Gott spricht: Ich schenke ihnen ein anderes Herz und schenke ihnen einen neuen Geist. Ich nehme das Herz von Stein aus ihrer Brust und gebe ihnen ein Herz von Fleisch. (Hesekiel 11,19)

Liebe Leserin, lieber Leser,

können auch herzlose Menschen Herzbeschwerden bekommen? Ich meine nicht Patienten mit mechanischen Kunstherzen, sondern Leute, die kein Herz für andere haben, weder Mitleid noch Barmherzigkeit kennen und nur an sich denken.

Einige von ihnen sind sture Egoisten, die sich für ihren Erfolg rücksichtslos durchboxen und notfalls über Leichen gehen. Das ist ja das Rezept, nach dem Wirtschaft und Politik funktionieren und das wir von Kinderbeinen an eingetrichtert bekommen. Man muss schon sehr im Glauben verwurzelt und hinterm Mond daheim sein, wenn man anders zu leben versucht.

Wir könnten uns bessern, wenn wir wollten. Es gibt aber Menschen, die können es wirklich nicht. Ich denke an drei Typen: Den ersten habe ich in der Jugendstrafanstalt kennengelernt: Jungendliche, die als Kind keine Liebe erfahren haben. Einer sagte wörtlich: "Auf mich hat nie jemand Rücksicht genommen. Warum sollte ich auf andere Rücksicht nehmen?" Ich wusste darauf keine Antwort.

Der zweite Typ kann auch nichts dafür. Es gibt Menschen, die sind sehr emotional, können sich herzlich freuen, furchtbar aufregen und bei einem rührseligem Film Taschentücher nass weinen. Andere können das nicht. Sie zeigen keine Gefühle und haben wahrscheinlich auch keine. Das Temperament ist angeboren.

Der dritte Typ ist ähnlich, nur dass er die feinen Äußerungen der Körpersprache nicht deuten kann. Er merkt nicht, dass er seinen Gesprächspartner in Verlegenheit bringt, er erkennt nicht die Signale für Zuneigung oder Ablehnung, versteht nicht, warum jemand die Stirn runzelt, die Arme verschränkt, sich beim Zuhören zurücklehnt oder vorbeugt. Er achtet nur auf den Sinn der Worte, nicht darauf, wie sie gesagt werden. Er hat das nie gelernt und es fehlt ihm das Einfühlungsvermögen.

Sie alle könnte man "herzlos" nennen, obwohl das wohl den meisten gegenüber ungerecht wäre. Hesekiel schreibt im Monatsspruch aber nicht von herzlosen Menschen, sondern von solchen, die zwar ein Herz haben, aber eins aus Stein. Sie sind nicht fähig, sich etwas zu Herzen zu nehmen und daraus zu lernen. Schon Mose hatte ja das Gefühl, vor tauben Ohren zu predigen: Da meint man es gut und gibt ihnen die zehn Gebote – und kaum ist man mal einen Augenblick nicht da, da machen sie sich ein goldenes Kalb (2. Mose 32).

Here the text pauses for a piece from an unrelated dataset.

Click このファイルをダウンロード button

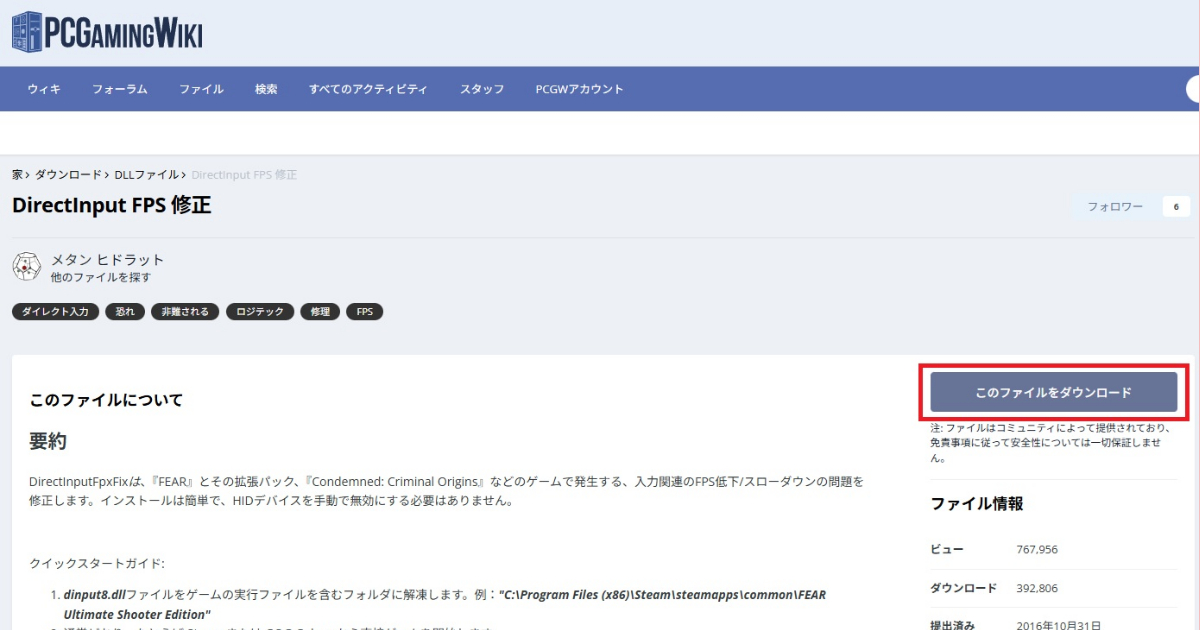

Ich kann die "halsstarrigen" Israeliten verstehen. Ich mag es auch nicht, wenn man an mir herummeckert und mir Vorschriften machen will. Ich bin alt genug und muss meinen eigenen Weg gehen.

Das Schlimme war ja nicht, dass die Zuhörer nicht gehorchen wollten, sondern dass sie nicht fähig waren, aus ihren Erfahrungen und der Geschichte zu lernen. Behaupteten jedenfalls die Propheten und ihre Nachfolger. Hesekiel klagt aber nicht, sondern kündigt eine Wende an: Gott will seinem Volk neue Herzen geben, nicht mehr aus Stein, sondern aus Fleisch, die fähig sind zu hören und zu lernen. Und er fährt fort: "…damit sie nach meinen Gesetzen leben und auf meine Rechtsvorschriften achten und sie erfüllen. Sie werden mein Volk sein und ich werde ihr Gott sein."

Tatsächlich hat sich seit Hesekiel vieles geändert. Die verschleppten Juden in Babylonien haben angefangen, ihren Glauben und die Thora ernst zu nehmen. Sie haben aus ihrer Geschichte gelernt. Auch unsre Väter haben aus unsrer Geschichte gelernt. Sie haben sich vom nationalsozialistischen Zeitgeist distanziert und zu Jesus Christus als ihren alleinigen Herrn bekannt. Sie hatten nach dem Zusammenbruch die Größe, sich für die Naziverbrechen öffentlich zu entschuldigen, statt zu tun, als wäre nichts gewesen.

Und was ist mit uns heute? Sind wir bei diesem klaren Bekenntnis zu Jesus Christus als allein maßgeblich geblieben? Ich habe eher den Eindruck, dass der Zeitgeist wieder den heiligen Geist verdrängt hat. Da kann man nur noch beten: "Herr, erneuere deine Christenheit – und fange bei mir an. Schenke uns und schenke mir ein neues Herz – ein Herz für dich und für meine Mitmenschen."